Para um gate de implantação de verdade, não confie na busca de bytes. Analise o PDF emitido com um analisador de PDF apropriado ou um inspetor de objetos e afirme que o objeto de fonte do seu face alvo carrega um programa /FontFile//FontFile2//FontFile3 incorporado, ou use uma asserção de resolução de fonte fornecida pelo produto, se houver uma disponível para a sua integração. As regexes com reconhecimento de token acima são úteis para uma verificação rápida de sanidade local, mas uma inspeção estrutural é o que deve reprovar a implantação. A estrutura de incorporação e de dicionário de fonte é descrita em Incorpore e faça subset de uma fonte TrueType.

  • createStandalone() tem seu próprio registro. Um face registrado em um FontRegistry separado não é visível para um documento standalone. Use DocumentFactory (ou a factory do framework) para que o seu registro seja o ativo.
  • Arquivos de estilo precisam existir como arquivos. O engine não sintetiza negrito ou itálico a partir de um face regular. Se você chama setFont('DejaVuSans', 'B'), a busca de diretório procura DejaVuSans-B.ttf, DejaVuSansB.ttf ou DejaVuSans.ttf (variantes em minúsculas e .otf também) — ela forma o candidato a partir do código de estilo literal B, então nunca procura DejaVuSans-Bold.ttf.
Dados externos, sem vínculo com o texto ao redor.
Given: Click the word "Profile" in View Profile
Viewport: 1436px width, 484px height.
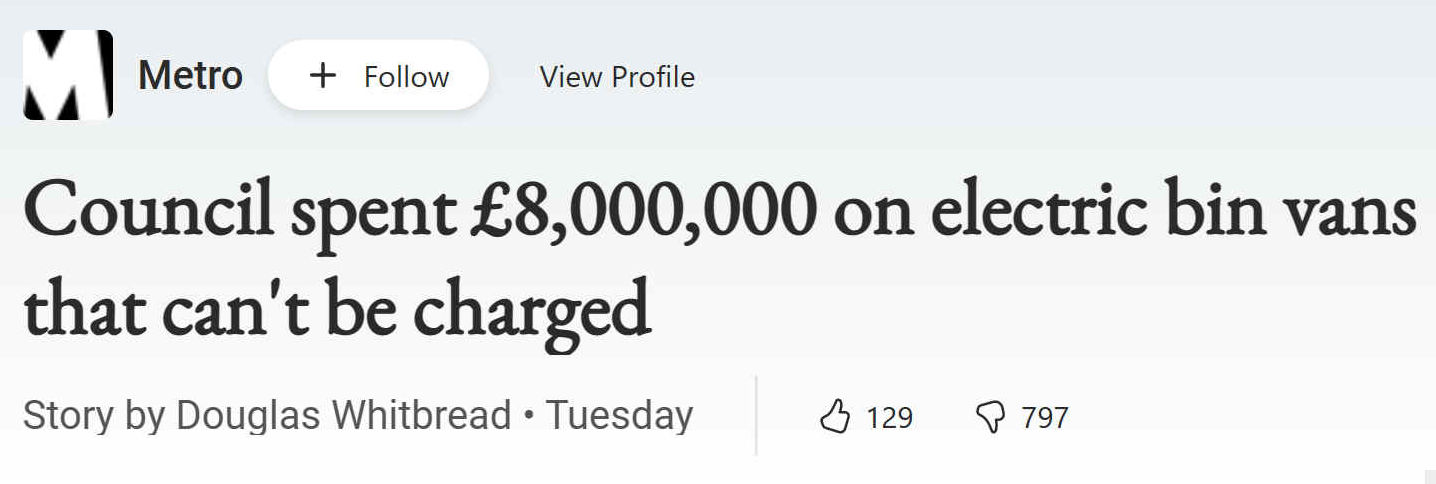Looking at the screenshot, I should coord(653,76).
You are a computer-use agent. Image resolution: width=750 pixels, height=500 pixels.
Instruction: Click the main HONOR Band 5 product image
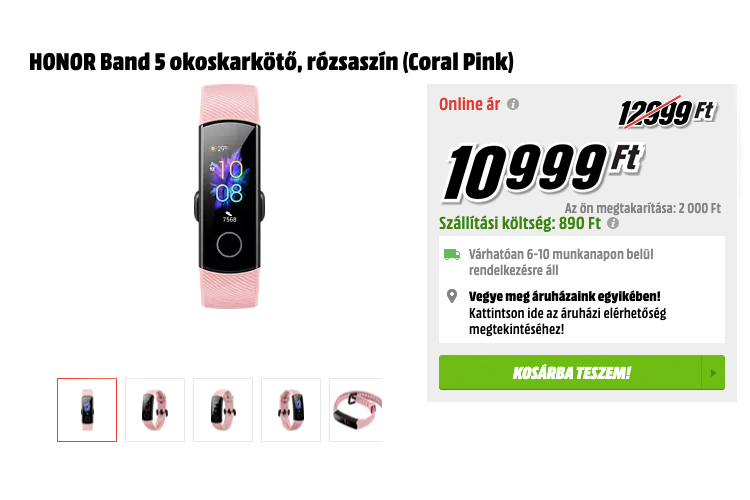(x=230, y=196)
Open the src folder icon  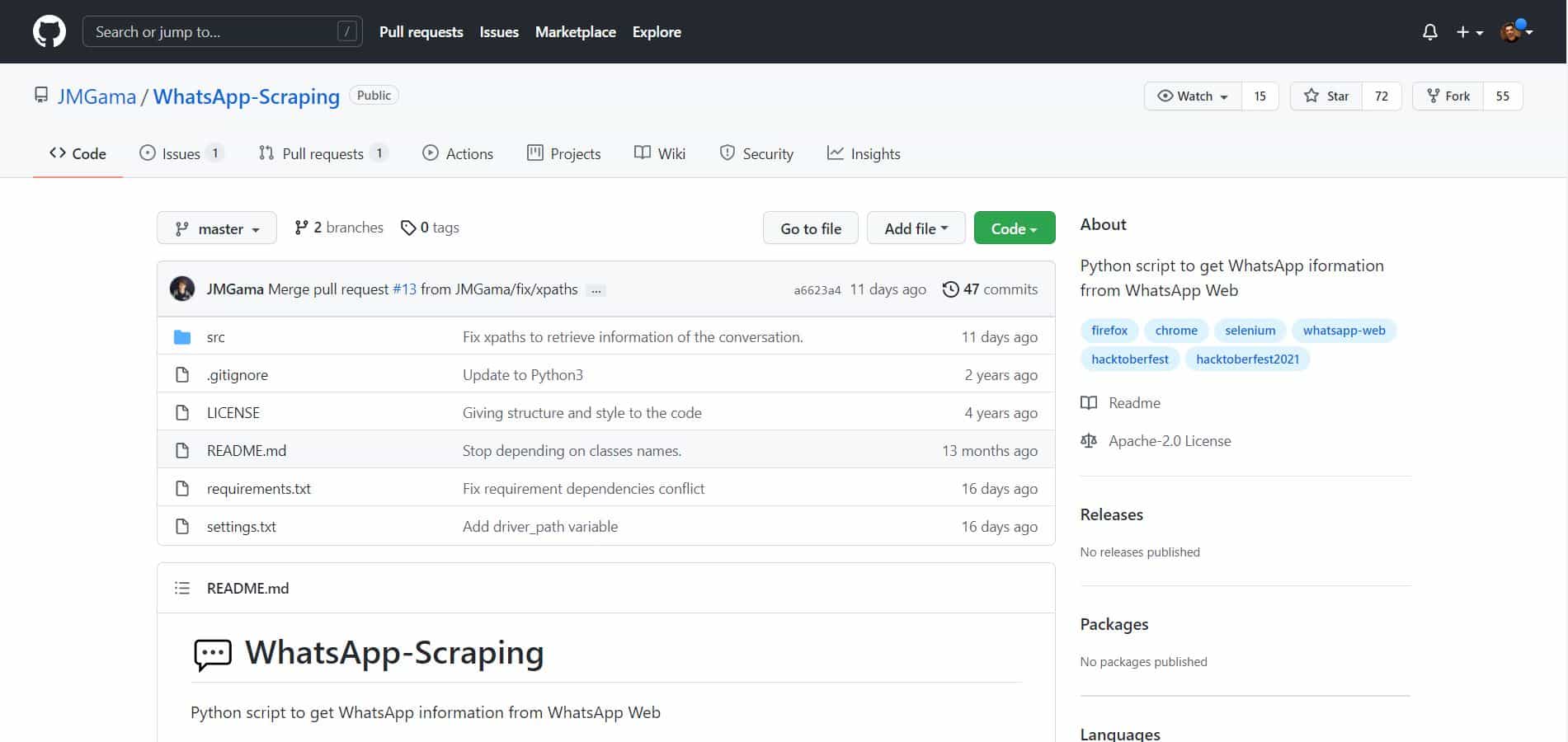pos(182,337)
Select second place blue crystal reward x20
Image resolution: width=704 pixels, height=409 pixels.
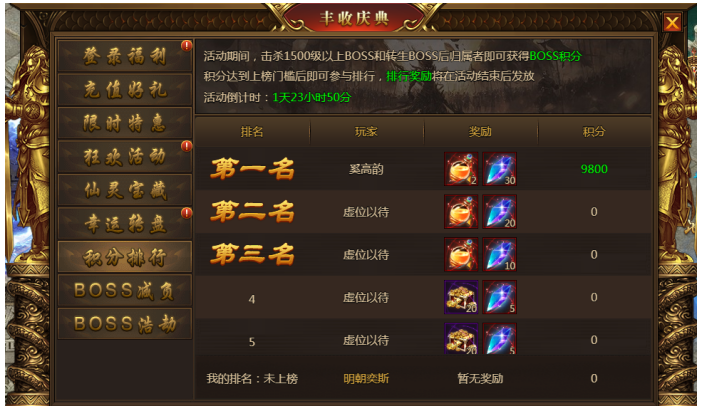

Um arquivo com um nome por extenso como DejaVuSans-Bold.ttf só resolve quando você o registra explicitamente com register(), que o indexa pela família e estilo lidos das próprias tabelas de nome do arquivo, independentemente do nome de arquivo; depender da busca de diretório para encontrá-lo produz um miss, após o qual o engine pode cair para uma fonte base (não um caminho garantido ou sempre silencioso) — a degradação sobre a qual esta página alerta.
  • Caminhos de stream-wrapper e remotos são rejeitados. O registro recusa caminhos que contêm um esquema de URI ou um byte nulo. Registre apenas arquivos locais; para fontes buscadas em runtime use registerFromBinary() com os bytes brutos.
  • Registro travado é imutável. Depois de chamar lock(), qualquer register(), addFontDirectory() ou warmup() posterior lança. Os métodos de lookup continuam disponíveis. Registre e aqueça tudo antes de travar.
  • Coleções CJK são grandes. Registre a sub-fonte certa de um .ttc com $fontIndex, e reserve orçamento para um subset incorporado maior. Consulte as notas de CJK na receita de incorporar-e-fazer-subset.
  • Um arquivo de fonte é entrada binária não confiável. Empacote apenas fontes de fontes em que você confia, e valide a proveniência de qualquer face aceito de usuários finais.
  • Travar o registro após o warmup remove uma superfície de mutação em runtime e faz um erro de caminho falhar no boot em vez de degradar a saída silenciosamente.
  • Não interpole entrada do usuário em um caminho de arquivo registrado. Registre um conjunto fixo de faces empacotados; não deixe uma requisição escolher um caminho arbitrário do sistema de arquivos.

Este guia não faz nenhuma afirmação normativa de padrões. Cada símbolo mostrado é superfície pública verificada: NextPDF\Typography\FontRegistry (register(), addFontDirectory(), warmup(), lock(), o argumento de diretório do construtor), seu contrato NextPDF\Contracts\FontRegistryInterface, NextPDF\Core\DocumentFactory::create() e NextPDF\Core\Document::setFont() / addFontDirectory(). As chaves fonts_path e preload_fonts do Laravel são a configuração documentada do pacote nextpdf/laravel. O comportamento de incorporação e de tag de subset, com suas citações da ISO 32000-2, está documentado na receita de incorporar-e-fazer-subset linkada em Veja também.